The year that twins Myra and Rhea Sabherwal were born, Australia was on the precipice of a women’s sporting revolution in cricket. The following year, in 2015, Cricket Australia launched the Women’s Big Bash League (WBBL) as the first-of-its-kind domestic cricket women’s T20 tournament, a cricket format that countries all over the world have imbibed for their women’s cricket leagues and followed since.
The Sabherwal twins are 10 years old now, and that is exactly the number of seasons the WBBL has been running for. Now in its 10th season, the WBBL is one of the biggest inspirations for girls, not just in Australia, but around the world, its popularity and trailblazing history a testament to women’s cricketing glory.
Ten seasons from now, Myra and Rhea could well be playing WBBL themselves. The girls transitioned to playing club cricket for the first time in their young lives last month when the 2024/25 junior cricket season opened across Sydney and parts of regional NSW. The twins, who played Woolworths Cricket Blast last season, move up to junior cricket and played their first match as part of an all-girls team with West Epping Cricket Club against a mixed team from West Ryde Rovers Cricket Club at Smalls Park.
West Epping CC didn’t win but made coach and dad Rahul Sabherwal terribly proud. He takes pride in the all-girls team and is primarily responsible for the formation of the team in the first place. He volunteered to coach the team in its first year and is happy with the initial results.
He knows that the 10-year-olds find the junior cricket process daunting at first, wearing pads, helmets, gloves and playing with a hard ball, but he is confident they’ll find their rhythm and play better and better as the season gets underway. He has already identified the strengths of each of his daughters. Rhea has a great bowling arm while Myra is athletic as a fielder.

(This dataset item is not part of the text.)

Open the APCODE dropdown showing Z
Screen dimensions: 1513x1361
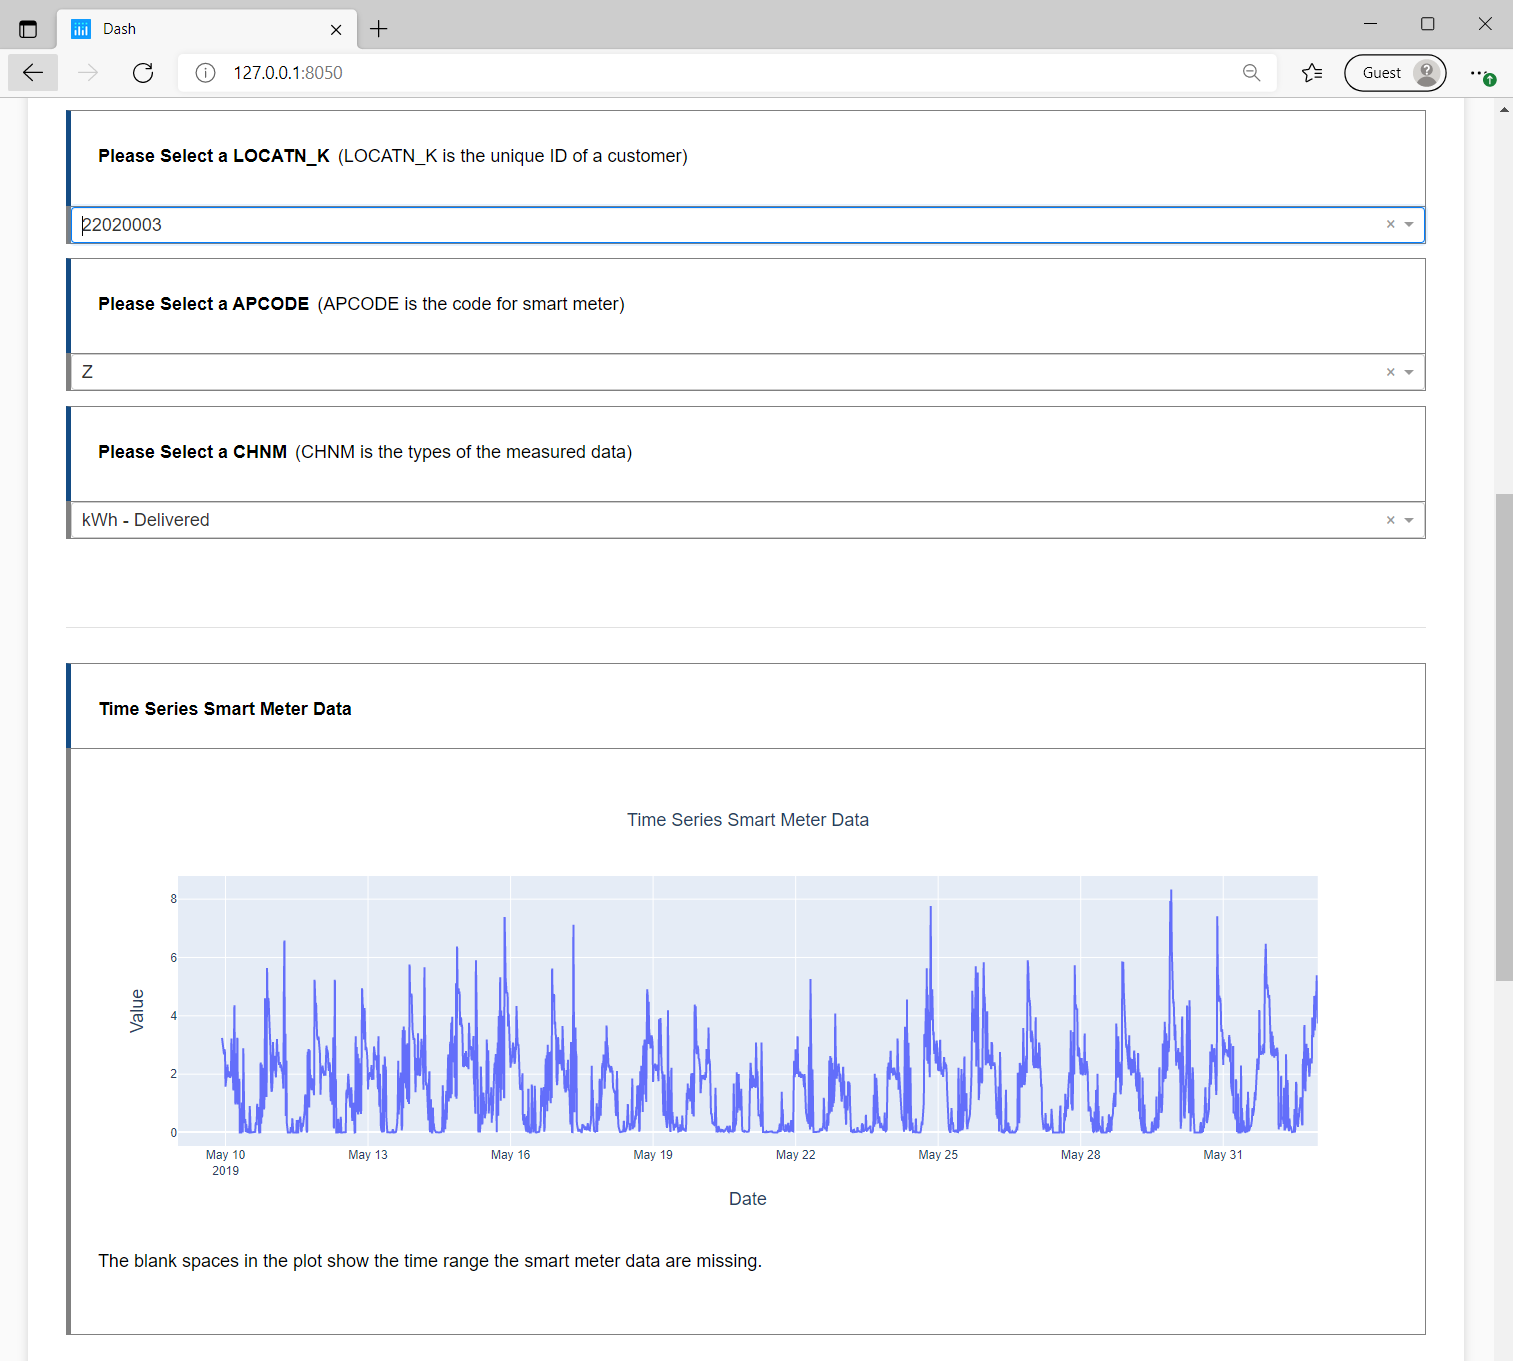1410,371
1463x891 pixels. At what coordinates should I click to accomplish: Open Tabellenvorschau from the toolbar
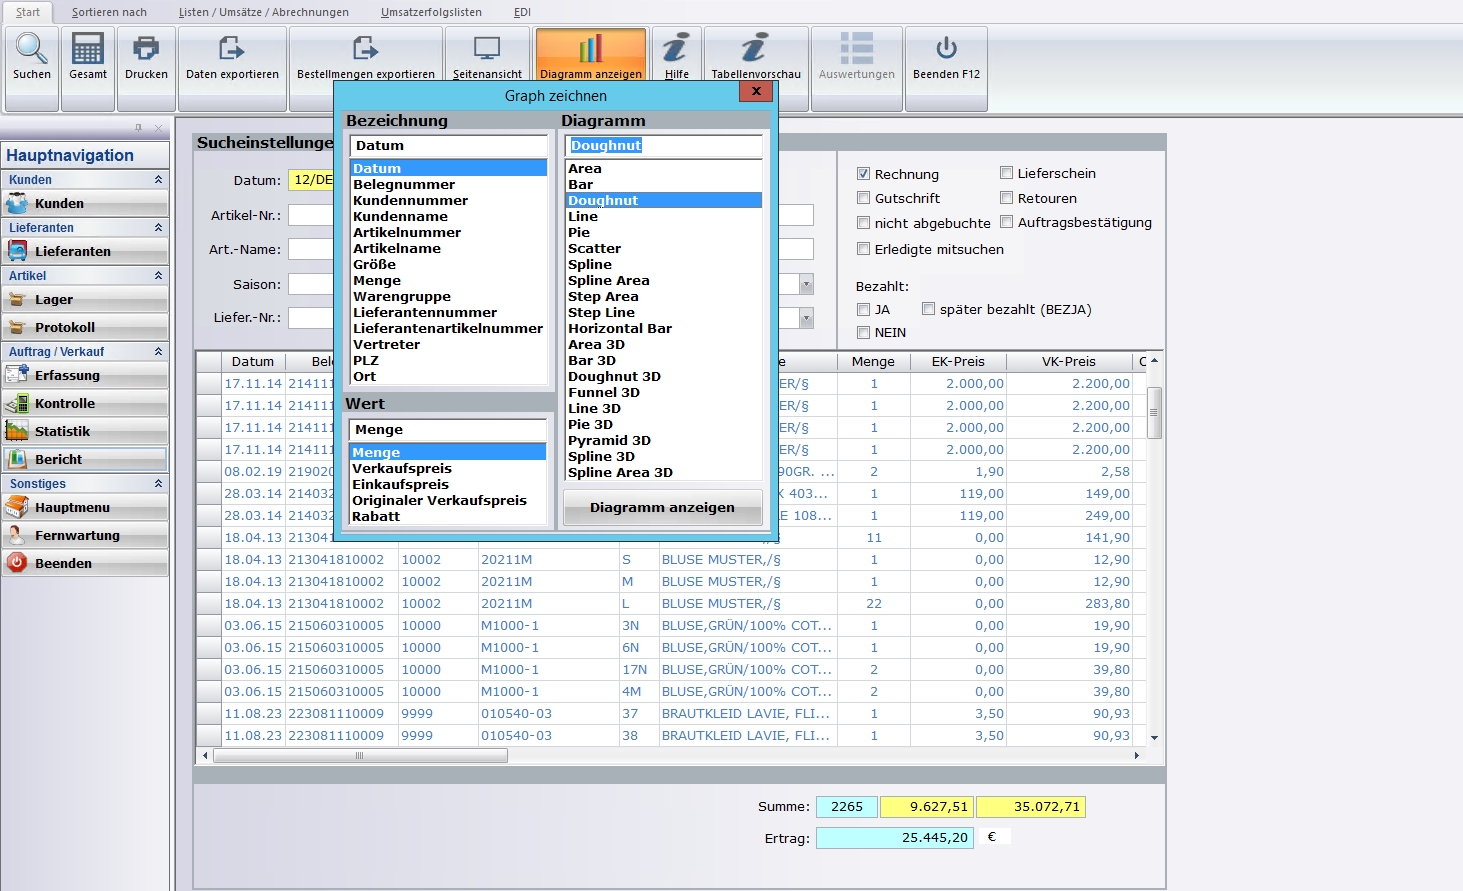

Rhea also has a keen interest in cricket stats. There was always a culture of cricket in the house, as is true of most Indian families. Rahul came to Australia as a student from Delhi, India, in 2004 to study business administration. In 2006, he found a group of friends and started playing park cricket, and then joined the West Pennant Hills Cherrybrook Cricket Club that he still plays for.
He recalls the time his wife Pooja was expecting the twins in 2014. Pooja was unwell, but he had the season’s final cricket match to play. He actually got his sister-in-law to fly in from Melbourne and be with Pooja so he could go and play cricket. He even remembers he won, and that gave him almost as much joy as the twins being born shortly after. Needless to say, the daughters have inherited Dad’s enthusiasm for the game.
From the time that they were four, the twins (and their older sister, Sanya) have often been to grounds to see Dad play cricket. Throughout their life in the last decade, the family has gone to BBL and WBBL matches played by the Sydney Sixers and Thunder at SCG and Engie Stadium.
Last season, at the age of nine, the twins decided to start playing Cricket Blast. They enjoyed it so much that they decided to take cricket more seriously and transition to junior cricket this season. Avid Sixers fans, the girls love to be in pink themselves and are looking to be part of an on-ground engagement this season because they missed out on the last one.
Dad Rahul, meanwhile, can’t have enough of how well his little girls play. “Rhea can zip through when she bowls,” he proudly remarks.